この2つの主題によるソナタ形式で構成されているそうだが、蚊の
泣くような、あるいは小鳥がせわしく羽ばたいているようなソロの音が
あるかと思えば、地響きのような大太鼓を伴うオーケストラの壮絶
さもあり、かなりの緊張感が全体を覆っている。
カデンツァの後のコーダは、怒涛の大波が一直線にクレッシェンド
する最後は、おお、なんともええな~。
第2楽章 か弱い弦の音に隠れるようにソロが弱々しく出てくる。
これも覚え難い旋律で謎めいて聞こえる。オーケストラが後奏的に
続く。 これが大変短い主題で、その後に7つの変奏曲が続く。
第1変奏では殆どソロだけの音に 低くボン、ボンと響くのは、主題
でも聴かれたが、ティンパニだろうか。 謎めいた旋律に謎のような
効果をかもし出している。
それがティンパニであることは、第3変奏で明らかになる。ブラスの
音も加わり ヴァイオリン・ソロはその訴えが第2変奏以上に強くなる。
主題同様に各変奏は短いものだが、第6変奏の管楽器との掛け合
いが 特に面白く聞くことが出来た。
最後に主題が高音で再現されるが、これは最初の主題よりも表情が
豊かで、もう謎めいているというよりは、何かわびしい心の叫びを精
一杯ヴァイオリンの高音に託して表現しているように聞こえるのでした。
第3楽章 これまでで最も情熱的である。
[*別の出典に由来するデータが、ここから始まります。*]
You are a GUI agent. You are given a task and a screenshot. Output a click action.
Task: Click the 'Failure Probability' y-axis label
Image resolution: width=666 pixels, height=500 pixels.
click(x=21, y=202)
オーケストラも一段と活発
化して、起伏と変化に富んで、劇的でもある。
そんな中にも、ヴァイオリン・ソロは技巧的な面がふんだんにちりばめ
られていて、曲としてのまとまり感や、全体の構成などはよく分からない
けれども、ぞくぞくすような緊張感は感じられる。
最後の盛り上がりなどは、もう血も騒ぐ想いがして、興奮の烈しく強烈
になること!
とても難しい曲だが、つまらない なんてはとても言えない。 とっつき難
くはあるが、高い芸術性とは こういうものを指すのでは、と感じます。
昔々、ベートーヴェンのヴァイオリン協奏曲を繰り返し何回も聴いていた
結果、ある日突然にその曲の良さが分かった時の感動は 生涯忘れる
ことの出来ないものである。
このバルトークでも そんな感動の体験が得られる日が来るのかも知れ
ない。何度も何度も聞き込んでいくならば・・・・。








1 ■バルトークは弦楽器演奏が多いのでしょうか?
友人がチェロをやっており、時々弾く事があるそうです。ハープの音に聞こえる。。同感です。今ショパンエチュードの25-1をいかに”エオリアン ハープ”に聞ええるか格闘中です^^
ゲザ アンダさん。。知らなかったのでチェックさせてください。テンポ遅めのかみ締めるような演奏も大好きです。